• **The task**
From the line containing "924x551 pixels." down to the line containing "How do I perform: Switch to the Reports tab?" in the records below, reproduce every line exactly, ends included, and omit all others.

• **Materials provided**
——————————
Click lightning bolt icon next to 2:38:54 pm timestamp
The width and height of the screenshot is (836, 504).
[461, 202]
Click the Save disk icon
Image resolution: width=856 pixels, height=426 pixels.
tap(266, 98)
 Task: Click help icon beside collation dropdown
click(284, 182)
——————————
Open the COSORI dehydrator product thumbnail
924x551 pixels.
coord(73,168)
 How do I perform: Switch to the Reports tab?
——————————
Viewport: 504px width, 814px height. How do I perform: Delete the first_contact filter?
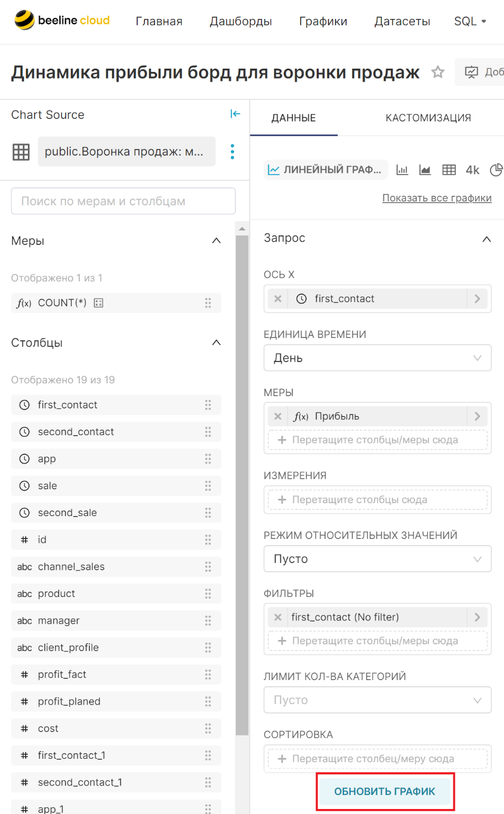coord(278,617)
——————————
• **Exercise answer**
924x551 pixels.
coord(73,168)
 How do I perform: Switch to the Reports tab?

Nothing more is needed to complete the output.